Lukas looked into the fireplace, thinking about the answer before saying it.
"I found it on the body of a woman, who had frozen in the snow."
What! Matthias almost yelled, but he caught himself before he did. He waited instead, anticipating that Lukas was going to say more.
"She had died from the cold, much in the same way that you were going to die. I found her long after she had died; her body did not even hold warmth anymore. She was curled up into herself. Ice was covering her hair, the frost had turned her fingers blue and her beauty had been swallowed by death."'
He paused, then continued, his voice low and melodic.
"I had never seen death before then and she was the first human I had killed. I was ashamed with myself; I was devoured by the guilt in the same way a wolf gnaws at a bloody bone. I took the pin to remember her, but her death and petrified face continued to haunt me. I did not know of humans before her, but I learned of them soon after.
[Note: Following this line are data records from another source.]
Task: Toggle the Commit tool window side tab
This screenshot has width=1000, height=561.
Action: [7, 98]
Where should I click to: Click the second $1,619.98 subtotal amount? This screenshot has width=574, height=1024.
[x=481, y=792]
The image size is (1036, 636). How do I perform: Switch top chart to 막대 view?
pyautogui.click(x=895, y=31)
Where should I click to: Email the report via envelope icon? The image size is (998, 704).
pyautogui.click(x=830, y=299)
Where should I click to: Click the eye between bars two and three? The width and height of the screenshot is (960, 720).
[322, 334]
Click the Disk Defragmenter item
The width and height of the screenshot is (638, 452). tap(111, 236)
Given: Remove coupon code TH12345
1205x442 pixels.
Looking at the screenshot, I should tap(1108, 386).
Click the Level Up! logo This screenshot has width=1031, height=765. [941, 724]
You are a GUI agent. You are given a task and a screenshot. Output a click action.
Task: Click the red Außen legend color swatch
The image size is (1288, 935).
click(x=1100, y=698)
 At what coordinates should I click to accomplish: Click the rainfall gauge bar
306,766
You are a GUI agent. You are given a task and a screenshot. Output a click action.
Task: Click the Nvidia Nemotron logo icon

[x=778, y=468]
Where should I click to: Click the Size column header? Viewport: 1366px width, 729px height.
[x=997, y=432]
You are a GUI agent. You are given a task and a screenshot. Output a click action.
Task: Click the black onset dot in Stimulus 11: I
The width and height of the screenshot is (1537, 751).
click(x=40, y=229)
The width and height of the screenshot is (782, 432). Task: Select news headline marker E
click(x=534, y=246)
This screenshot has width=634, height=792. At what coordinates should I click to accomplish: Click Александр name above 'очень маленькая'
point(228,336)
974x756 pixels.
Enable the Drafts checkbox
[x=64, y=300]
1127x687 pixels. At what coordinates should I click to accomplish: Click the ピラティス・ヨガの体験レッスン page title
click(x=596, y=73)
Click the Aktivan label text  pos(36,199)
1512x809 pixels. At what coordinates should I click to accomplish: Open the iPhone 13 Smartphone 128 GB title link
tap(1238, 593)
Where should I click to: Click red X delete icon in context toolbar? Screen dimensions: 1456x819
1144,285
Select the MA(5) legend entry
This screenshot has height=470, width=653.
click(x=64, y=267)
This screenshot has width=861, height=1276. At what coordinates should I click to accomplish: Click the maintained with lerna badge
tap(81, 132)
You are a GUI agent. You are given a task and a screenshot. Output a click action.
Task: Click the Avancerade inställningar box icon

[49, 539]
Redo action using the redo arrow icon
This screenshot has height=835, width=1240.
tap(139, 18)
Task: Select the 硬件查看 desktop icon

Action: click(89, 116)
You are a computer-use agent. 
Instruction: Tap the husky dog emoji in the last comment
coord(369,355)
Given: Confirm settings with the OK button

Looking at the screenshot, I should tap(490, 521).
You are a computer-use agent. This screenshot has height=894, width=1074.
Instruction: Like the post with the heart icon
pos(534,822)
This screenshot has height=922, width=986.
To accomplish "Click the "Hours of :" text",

She does not disturb me any longer, after all her death has just became one of many."
He was finished and stared into the glowing flames, enraptured by distress created in his own mind. The firelight licked his face gently, like the comforting kiss of a mother, and smoothed his already beautiful features.
"I am sorry." He whispered, the swell of the Northern wind leaving his lips. "I should not have told you that."
Matthias was quiet. He wasn't sure what to do. He felt like he should comfort Lukas somehow, but at the same time he was anxious. Unease had wedged itself in his mind and was bouncing between the vertebras in his backbone. The instinctual fear for his own life was growing stronger by the moment and becoming hard to ignore. But he had no reason to fear the being. Lukas hadn't hurt him.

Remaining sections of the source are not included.